Gustavo Petro has a gift. Not for leadership — Colombia’s first Marxist president has spent four years proving that. His gift is for drama. The man could turn a parking ticket into a conspiracy thriller, and this week he outdid himself.
During a four-and-a-half-hour televised cabinet meeting — because apparently that’s how long it takes to govern when you’re making things up as you go — Petro claimed that saboteurs tried to plant “psychoactive substances” in his presidential vehicle before his trip to Washington to meet Donald Trump.
Drugs. In the president’s car. Right before a meeting with Trump. If this were a movie pitch, the studio would say it’s too on the nose.
Zero Evidence, Maximum Drama
Petro didn’t name names during his marathon broadcast. He didn’t present evidence. He didn’t even produce a suspicious baggie. He just dropped the accusation like a grenade and moved on — pointing vaguely at a police general he’d ordered removed from the force.
That general turned out to be Edwin Urrego Pedraza, a 32-year veteran of Colombian law enforcement who previously ran criminal investigations, led Interpol operations, and commanded police forces in multiple major cities. A man with a career longer than Petro’s attention span.
Urrego’s response? He called it “madness.” He offered to take a polygraph. He pointed out that no one had formally notified him of anything — he found out about the accusation from a WhatsApp video. The President of Colombia accused a decorated general of a criminal conspiracy, and the general learned about it the same way your uncle learns about weather alerts.
“No one has given me the opportunity to defend myself, nor have they presented me with any evidence,” Urrego told reporters. “And I don’t think there is any, because it didn’t happen.”
The Real Story Behind the Story
Colombian police sources told Semana magazine that the whole thing was a setup — not against Petro, but against Urrego. According to those sources, drug-trafficking groups in Barranquilla and Puerto Colombia that Urrego had targeted during his career manufactured an anonymous tip about the alleged plot. The tip reached Petro, and Petro — never one to let facts interfere with a good narrative — ran with it on national television.
So the working theory inside Colombia’s own police force is this: a decorated general cracked down on drug traffickers, the traffickers fabricated a story to destroy him, and the president of Colombia did their dirty work for them on live TV.
That’s not a conspiracy theory. That’s Tuesday in Bogotá.
The Man Making the Accusations
Context matters here. Gustavo Petro isn’t just any left-wing president. He’s a former member of the M-19 terrorist group — an actual Marxist guerrilla organization. He openly advocates for legalizing cocaine. Former members of his own administration have accused him of drug addiction. And he’s accusing someone else of planting drugs.

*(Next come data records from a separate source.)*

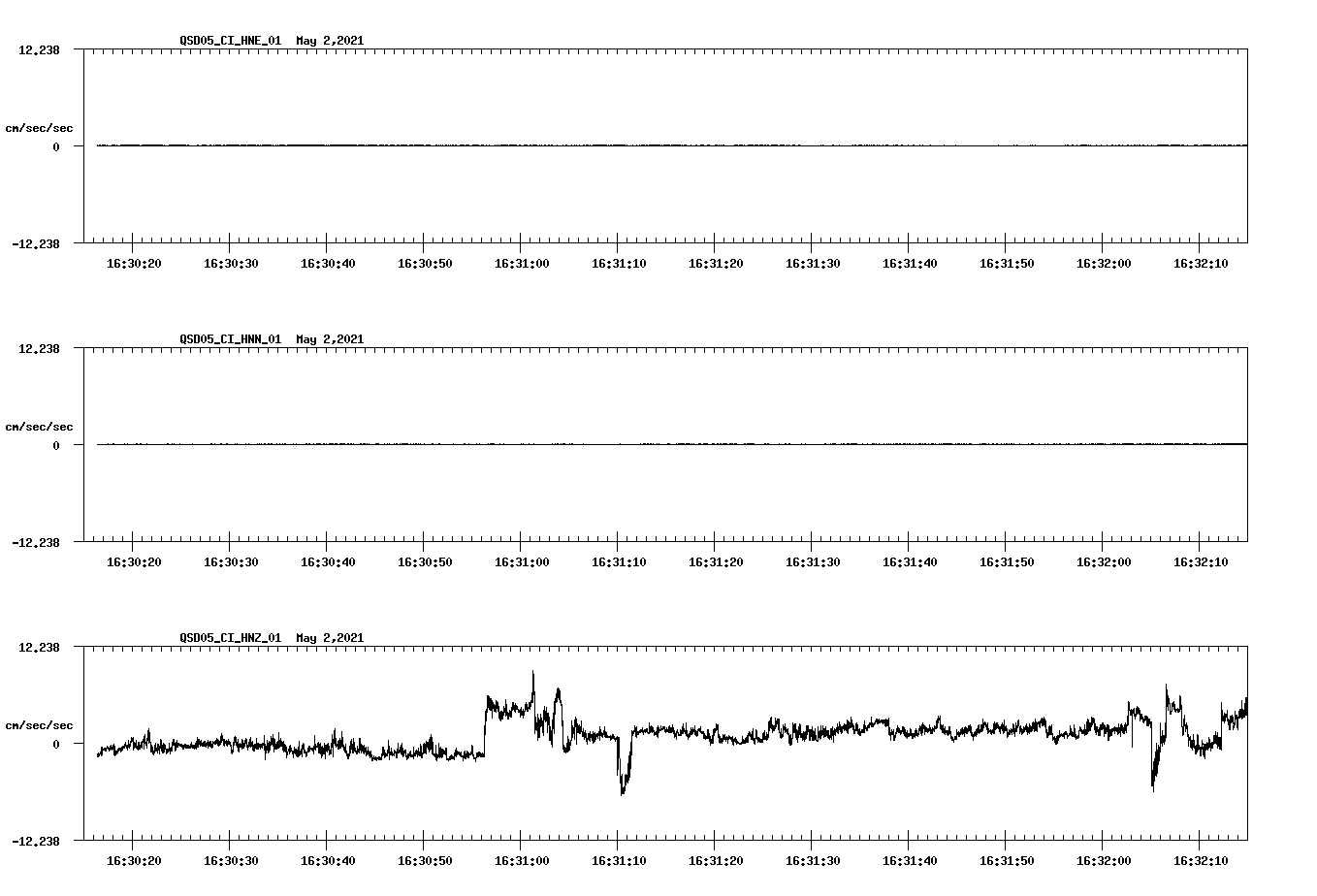This screenshot has width=1317, height=896.
Task: Select the 16:32:10 time label on the middle plot
Action: coord(1202,561)
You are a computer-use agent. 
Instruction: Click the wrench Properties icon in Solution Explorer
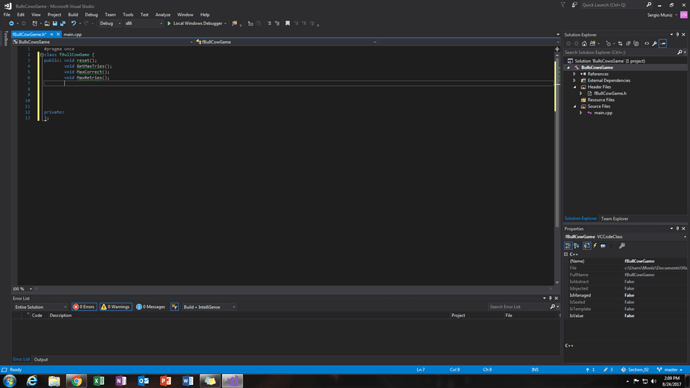tap(654, 44)
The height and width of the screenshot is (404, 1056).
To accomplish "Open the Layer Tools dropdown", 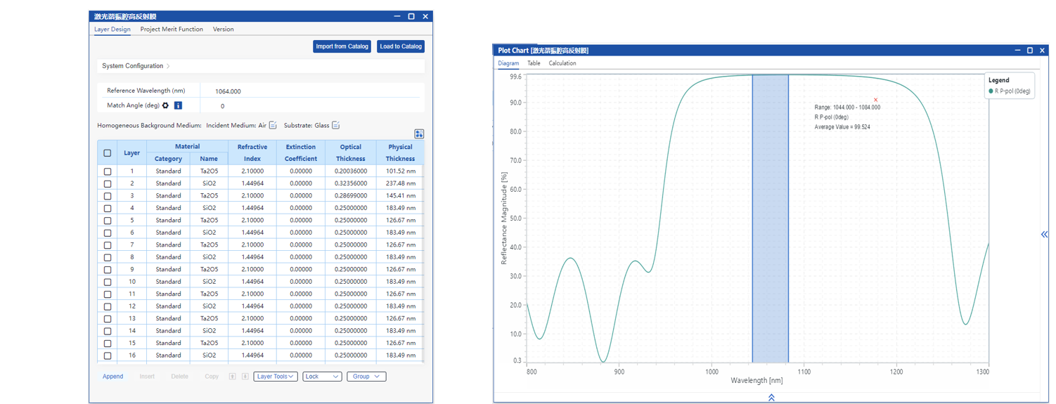I will [275, 377].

The irony is so thick you could pave a road with it.
Petro’s meeting with Trump last week was, by all accounts, surprisingly cordial. After spending most of 2025 posturing against Trump like a bantamweight fighter talking trash before a bout he knows he’ll lose, Petro showed up in Washington and played nice. “We didn’t hit or scratch each other,” he told reporters afterward. High bar, Mr. President.
Now, days later, he’s claiming dark forces tried to sabotage that meeting by stashing drugs in his car. It’s the kind of story that conveniently makes Petro look like a brave leader battling shadowy enemies — right when his presidency is circling the drain.
The Clock Is Ticking
Petro leaves office in August. Colombia’s constitution doesn’t allow a second term, so he’s done regardless. The country holds presidential elections in May, and if the polls are any indication, Colombia is ready to move on from its Marxist experiment.
Which makes the timing of this accusation very interesting. A lame-duck president with plummeting credibility, accusing a police general of an evidence-free conspiracy, based on an anonymous tip that his own police force says was fabricated by drug traffickers. It’s not governance. It’s a farewell tour for a man who never had the script right in the first place.
General Urrego says he’ll take legal action to defend his honor. Good. Because in a country where the president uses national television to destroy a career based on a WhatsApp forward, someone needs to.